The records Block Start

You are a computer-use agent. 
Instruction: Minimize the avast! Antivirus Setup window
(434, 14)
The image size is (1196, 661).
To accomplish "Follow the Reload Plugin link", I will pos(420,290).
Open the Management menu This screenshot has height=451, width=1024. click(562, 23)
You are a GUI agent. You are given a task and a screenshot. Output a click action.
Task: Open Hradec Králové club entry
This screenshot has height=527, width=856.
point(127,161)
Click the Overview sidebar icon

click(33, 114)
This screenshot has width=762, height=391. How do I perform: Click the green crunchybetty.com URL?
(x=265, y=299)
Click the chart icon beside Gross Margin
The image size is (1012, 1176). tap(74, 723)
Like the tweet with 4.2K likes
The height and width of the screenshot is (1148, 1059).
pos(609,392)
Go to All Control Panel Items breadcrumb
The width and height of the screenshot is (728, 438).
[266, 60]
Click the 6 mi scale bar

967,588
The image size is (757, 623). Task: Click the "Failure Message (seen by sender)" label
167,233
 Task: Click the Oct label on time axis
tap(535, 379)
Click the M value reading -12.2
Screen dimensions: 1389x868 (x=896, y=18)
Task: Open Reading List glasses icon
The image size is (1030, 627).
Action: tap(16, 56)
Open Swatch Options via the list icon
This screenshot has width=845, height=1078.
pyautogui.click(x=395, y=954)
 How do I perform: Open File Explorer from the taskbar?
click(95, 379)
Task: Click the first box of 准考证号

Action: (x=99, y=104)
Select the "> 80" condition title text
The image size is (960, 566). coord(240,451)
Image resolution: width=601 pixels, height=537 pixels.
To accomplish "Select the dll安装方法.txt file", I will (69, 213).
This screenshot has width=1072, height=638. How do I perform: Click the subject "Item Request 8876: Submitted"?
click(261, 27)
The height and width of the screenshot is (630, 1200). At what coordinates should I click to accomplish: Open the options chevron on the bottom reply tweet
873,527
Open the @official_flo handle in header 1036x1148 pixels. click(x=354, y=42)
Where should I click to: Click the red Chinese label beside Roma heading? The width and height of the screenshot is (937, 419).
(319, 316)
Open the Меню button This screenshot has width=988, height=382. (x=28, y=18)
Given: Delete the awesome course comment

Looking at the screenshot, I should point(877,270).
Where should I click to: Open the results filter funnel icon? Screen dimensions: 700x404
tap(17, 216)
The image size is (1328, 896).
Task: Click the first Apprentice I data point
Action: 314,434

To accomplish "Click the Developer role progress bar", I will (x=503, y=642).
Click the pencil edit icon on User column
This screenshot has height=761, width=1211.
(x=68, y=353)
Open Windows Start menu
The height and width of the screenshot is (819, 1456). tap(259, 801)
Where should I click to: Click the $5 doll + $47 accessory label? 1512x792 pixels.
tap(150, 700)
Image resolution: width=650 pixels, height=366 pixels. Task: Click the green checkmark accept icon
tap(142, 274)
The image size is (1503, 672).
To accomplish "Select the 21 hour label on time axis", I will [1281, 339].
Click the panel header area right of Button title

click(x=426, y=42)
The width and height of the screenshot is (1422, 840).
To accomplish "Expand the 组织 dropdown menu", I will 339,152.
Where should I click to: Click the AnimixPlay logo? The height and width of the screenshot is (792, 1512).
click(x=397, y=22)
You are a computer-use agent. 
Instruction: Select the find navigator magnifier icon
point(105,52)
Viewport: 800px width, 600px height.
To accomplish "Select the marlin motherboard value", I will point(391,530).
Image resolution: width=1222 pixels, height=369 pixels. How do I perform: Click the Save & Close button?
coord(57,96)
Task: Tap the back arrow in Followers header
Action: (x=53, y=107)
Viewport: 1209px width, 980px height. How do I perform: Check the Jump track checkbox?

The records Block End

### [What to do]
Each line, starting with the one that holds "Where should I click to: Open" and ending with the last line of the listing, is to be restated exactly.

### [Solution for this problem]
Where should I click to: Open the results filter funnel icon? Screen dimensions: 700x404
tap(17, 216)
The image size is (1328, 896).
Task: Click the first Apprentice I data point
Action: 314,434

To accomplish "Click the Developer role progress bar", I will (x=503, y=642).
Click the pencil edit icon on User column
This screenshot has height=761, width=1211.
(x=68, y=353)
Open Windows Start menu
The height and width of the screenshot is (819, 1456). tap(259, 801)
Where should I click to: Click the $5 doll + $47 accessory label? 1512x792 pixels.
tap(150, 700)
Image resolution: width=650 pixels, height=366 pixels. Task: Click the green checkmark accept icon
tap(142, 274)
The image size is (1503, 672).
To accomplish "Select the 21 hour label on time axis", I will [1281, 339].
Click the panel header area right of Button title

click(x=426, y=42)
The width and height of the screenshot is (1422, 840).
To accomplish "Expand the 组织 dropdown menu", I will 339,152.
Where should I click to: Click the AnimixPlay logo? The height and width of the screenshot is (792, 1512).
click(x=397, y=22)
You are a computer-use agent. 
Instruction: Select the find navigator magnifier icon
point(105,52)
Viewport: 800px width, 600px height.
To accomplish "Select the marlin motherboard value", I will point(391,530).
Image resolution: width=1222 pixels, height=369 pixels. How do I perform: Click the Save & Close button?
coord(57,96)
Task: Tap the back arrow in Followers header
Action: (x=53, y=107)
Viewport: 1209px width, 980px height. How do I perform: Check the Jump track checkbox?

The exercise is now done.